__What to produce__:
The result should be every line in the data below that carries the string "computer".

__Data shown__:
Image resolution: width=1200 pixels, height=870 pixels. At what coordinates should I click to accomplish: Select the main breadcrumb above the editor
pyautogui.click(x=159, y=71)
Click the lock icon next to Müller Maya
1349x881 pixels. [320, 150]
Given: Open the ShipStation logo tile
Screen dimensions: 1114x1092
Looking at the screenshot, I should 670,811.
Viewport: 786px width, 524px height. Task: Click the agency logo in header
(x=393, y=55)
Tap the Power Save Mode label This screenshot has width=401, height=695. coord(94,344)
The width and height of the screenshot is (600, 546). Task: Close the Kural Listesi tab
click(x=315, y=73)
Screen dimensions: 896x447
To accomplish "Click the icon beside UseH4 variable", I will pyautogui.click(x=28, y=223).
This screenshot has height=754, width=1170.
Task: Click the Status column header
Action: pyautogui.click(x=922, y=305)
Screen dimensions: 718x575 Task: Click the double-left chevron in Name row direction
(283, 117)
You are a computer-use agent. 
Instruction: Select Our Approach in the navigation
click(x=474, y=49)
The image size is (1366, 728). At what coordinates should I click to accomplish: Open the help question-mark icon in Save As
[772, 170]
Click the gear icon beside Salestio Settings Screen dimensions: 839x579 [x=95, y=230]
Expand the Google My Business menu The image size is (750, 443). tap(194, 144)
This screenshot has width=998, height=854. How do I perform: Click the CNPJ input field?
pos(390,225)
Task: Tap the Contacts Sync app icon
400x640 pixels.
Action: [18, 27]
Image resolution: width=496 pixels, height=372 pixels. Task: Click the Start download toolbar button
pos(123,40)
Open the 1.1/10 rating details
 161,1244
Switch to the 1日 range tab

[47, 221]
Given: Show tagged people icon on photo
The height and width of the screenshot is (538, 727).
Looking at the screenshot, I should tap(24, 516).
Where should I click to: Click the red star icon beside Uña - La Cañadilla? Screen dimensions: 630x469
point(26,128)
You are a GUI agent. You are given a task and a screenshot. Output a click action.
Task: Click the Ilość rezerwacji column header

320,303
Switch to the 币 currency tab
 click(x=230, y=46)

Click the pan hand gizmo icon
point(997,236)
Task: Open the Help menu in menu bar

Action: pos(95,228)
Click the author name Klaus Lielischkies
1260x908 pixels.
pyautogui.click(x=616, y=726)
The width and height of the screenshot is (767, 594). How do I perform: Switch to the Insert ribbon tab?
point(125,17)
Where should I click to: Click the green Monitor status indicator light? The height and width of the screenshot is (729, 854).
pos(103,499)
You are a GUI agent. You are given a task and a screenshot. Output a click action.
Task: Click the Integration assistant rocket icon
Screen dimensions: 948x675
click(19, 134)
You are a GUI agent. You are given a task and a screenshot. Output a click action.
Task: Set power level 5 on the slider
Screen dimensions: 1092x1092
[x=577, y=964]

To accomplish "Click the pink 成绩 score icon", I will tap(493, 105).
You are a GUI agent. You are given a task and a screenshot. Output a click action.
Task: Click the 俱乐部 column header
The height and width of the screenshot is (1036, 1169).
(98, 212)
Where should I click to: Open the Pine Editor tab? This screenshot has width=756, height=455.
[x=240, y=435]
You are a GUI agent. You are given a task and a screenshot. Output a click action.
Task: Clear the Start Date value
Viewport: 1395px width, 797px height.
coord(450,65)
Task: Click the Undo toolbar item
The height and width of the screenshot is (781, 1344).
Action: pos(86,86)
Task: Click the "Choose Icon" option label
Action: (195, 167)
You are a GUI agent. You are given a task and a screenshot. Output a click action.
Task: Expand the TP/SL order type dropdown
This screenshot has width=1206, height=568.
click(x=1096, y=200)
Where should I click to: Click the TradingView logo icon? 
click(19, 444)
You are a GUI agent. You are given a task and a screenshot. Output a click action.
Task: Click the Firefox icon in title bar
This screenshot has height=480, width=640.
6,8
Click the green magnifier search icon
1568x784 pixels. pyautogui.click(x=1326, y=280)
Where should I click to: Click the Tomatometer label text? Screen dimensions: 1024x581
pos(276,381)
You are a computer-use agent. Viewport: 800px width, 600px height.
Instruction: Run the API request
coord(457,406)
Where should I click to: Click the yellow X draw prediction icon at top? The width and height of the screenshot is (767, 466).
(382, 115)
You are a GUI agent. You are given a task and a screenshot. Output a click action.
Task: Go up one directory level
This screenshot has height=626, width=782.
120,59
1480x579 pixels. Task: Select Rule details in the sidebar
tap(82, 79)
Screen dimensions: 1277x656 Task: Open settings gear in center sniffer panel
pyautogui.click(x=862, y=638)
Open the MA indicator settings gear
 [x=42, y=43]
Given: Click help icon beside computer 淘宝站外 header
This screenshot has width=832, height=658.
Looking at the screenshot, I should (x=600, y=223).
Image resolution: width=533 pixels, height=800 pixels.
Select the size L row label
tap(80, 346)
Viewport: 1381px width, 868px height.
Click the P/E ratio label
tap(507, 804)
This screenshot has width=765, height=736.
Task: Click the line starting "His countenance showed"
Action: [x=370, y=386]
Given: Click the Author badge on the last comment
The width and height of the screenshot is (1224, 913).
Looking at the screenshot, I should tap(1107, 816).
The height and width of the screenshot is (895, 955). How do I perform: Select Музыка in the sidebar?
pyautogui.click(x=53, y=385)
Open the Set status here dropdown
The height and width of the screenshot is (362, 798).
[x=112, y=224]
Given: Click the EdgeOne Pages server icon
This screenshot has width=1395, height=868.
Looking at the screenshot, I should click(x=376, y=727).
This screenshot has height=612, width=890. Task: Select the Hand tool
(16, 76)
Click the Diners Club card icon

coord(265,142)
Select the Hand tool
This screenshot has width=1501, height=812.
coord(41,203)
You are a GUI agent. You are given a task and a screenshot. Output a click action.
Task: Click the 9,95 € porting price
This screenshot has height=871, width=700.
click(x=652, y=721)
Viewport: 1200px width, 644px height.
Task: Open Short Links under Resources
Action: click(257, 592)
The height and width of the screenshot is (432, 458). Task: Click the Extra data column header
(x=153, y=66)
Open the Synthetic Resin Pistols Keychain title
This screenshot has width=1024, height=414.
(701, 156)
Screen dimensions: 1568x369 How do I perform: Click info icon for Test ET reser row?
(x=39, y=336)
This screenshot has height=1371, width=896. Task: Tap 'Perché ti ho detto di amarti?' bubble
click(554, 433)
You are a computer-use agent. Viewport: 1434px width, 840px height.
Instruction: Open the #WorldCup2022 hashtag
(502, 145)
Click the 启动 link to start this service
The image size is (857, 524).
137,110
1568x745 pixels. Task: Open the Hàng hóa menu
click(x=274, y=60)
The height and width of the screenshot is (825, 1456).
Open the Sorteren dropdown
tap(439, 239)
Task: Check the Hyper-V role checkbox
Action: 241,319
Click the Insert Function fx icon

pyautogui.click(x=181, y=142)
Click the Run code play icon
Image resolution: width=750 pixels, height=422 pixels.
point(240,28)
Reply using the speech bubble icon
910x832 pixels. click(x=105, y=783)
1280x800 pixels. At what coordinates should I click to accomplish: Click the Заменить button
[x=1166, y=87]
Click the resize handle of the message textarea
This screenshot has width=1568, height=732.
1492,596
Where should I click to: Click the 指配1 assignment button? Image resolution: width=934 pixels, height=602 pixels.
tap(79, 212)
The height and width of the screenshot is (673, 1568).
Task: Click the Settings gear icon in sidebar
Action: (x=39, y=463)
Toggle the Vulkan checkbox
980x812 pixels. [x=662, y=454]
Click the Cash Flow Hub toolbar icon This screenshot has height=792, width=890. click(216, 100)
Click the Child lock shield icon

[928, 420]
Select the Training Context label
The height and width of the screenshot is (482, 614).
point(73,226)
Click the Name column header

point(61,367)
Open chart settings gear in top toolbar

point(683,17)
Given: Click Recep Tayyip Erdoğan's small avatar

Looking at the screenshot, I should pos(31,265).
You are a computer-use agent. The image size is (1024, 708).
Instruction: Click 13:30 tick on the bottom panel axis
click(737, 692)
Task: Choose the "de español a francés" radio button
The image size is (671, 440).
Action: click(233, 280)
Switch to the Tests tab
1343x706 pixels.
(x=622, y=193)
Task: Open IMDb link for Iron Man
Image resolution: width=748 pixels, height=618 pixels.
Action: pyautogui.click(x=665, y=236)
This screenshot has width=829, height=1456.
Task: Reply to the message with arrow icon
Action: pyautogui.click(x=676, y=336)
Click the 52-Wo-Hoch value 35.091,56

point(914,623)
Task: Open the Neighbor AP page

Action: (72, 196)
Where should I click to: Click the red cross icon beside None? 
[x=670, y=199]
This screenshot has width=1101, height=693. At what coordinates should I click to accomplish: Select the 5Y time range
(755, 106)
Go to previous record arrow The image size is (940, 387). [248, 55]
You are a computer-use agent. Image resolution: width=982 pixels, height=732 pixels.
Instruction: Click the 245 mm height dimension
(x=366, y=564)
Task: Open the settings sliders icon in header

__Response for this exercise__:
You are a computer-use agent. 
You are a computer-use agent. Viewport: 800px width, 600px height.
Given: Click help icon beside computer 淘宝站外 header
You are a computer-use agent. Viewport: 1434px width, 840px height.
You are a computer-use agent. The image size is (1024, 708).
You are a computer-use agent. Image resolution: width=982 pixels, height=732 pixels.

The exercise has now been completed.